Causal Flow Q-Learning for Robust Offline Reinforcement Learning
This addresses robustness issues in offline RL for pixel-based tasks, offering a solution to confounding biases that affect policy learning from demonstrations.
The paper tackles the problem of unmeasured confounding in offline reinforcement learning from pixel-based demonstrations, where sensory mismatches cause biases, and introduces a causal objective that optimizes worst-case performance, achieving a 120% success rate compared to state-of-the-art methods.

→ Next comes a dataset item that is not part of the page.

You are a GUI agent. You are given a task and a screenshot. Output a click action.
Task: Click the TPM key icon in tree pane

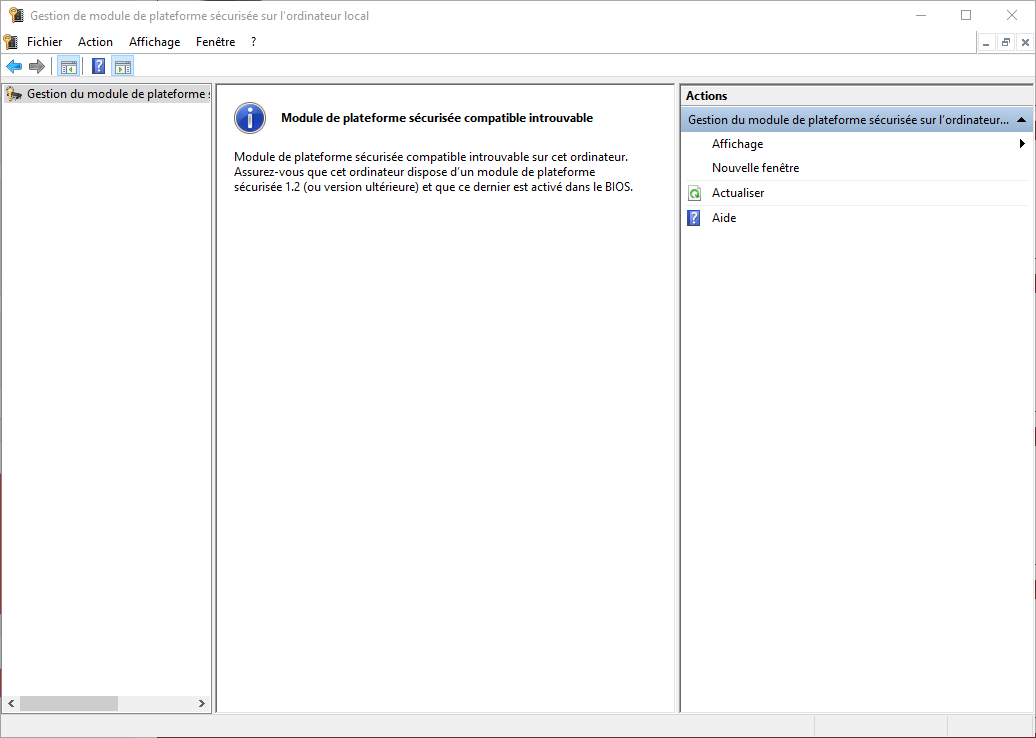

Expressive policies based on flow-matching have been successfully applied in reinforcement learning (RL) more recently due to their ability to model complex action distributions from offline data. These algorithms build on standard policy gradients, which assume that there is no unmeasured confounding in the data. However, this condition does not necessarily hold for pixel-based demonstrations when a mismatch exists between the demonstrator's and the learner's sensory capabilities, leading to implicit confounding biases in offline data. We address the challenge by investigating the problem of confounded observations in offline RL from a causal perspective. We develop a novel causal offline RL objective that optimizes policies' worst-case performance that may arise due to confounding biases. Based on this new objective, we introduce a practical implementation that learns expressive flow-matching policies from confounded demonstrations, employing a deep discriminator to assess the discrepancy between the target policy and the nominal behavioral policy. Experiments across 25 pixel-based tasks demonstrate that our proposed confounding-robust augmentation procedure achieves a success rate 120\% that of confounding-unaware, state-of-the-art offline RL methods.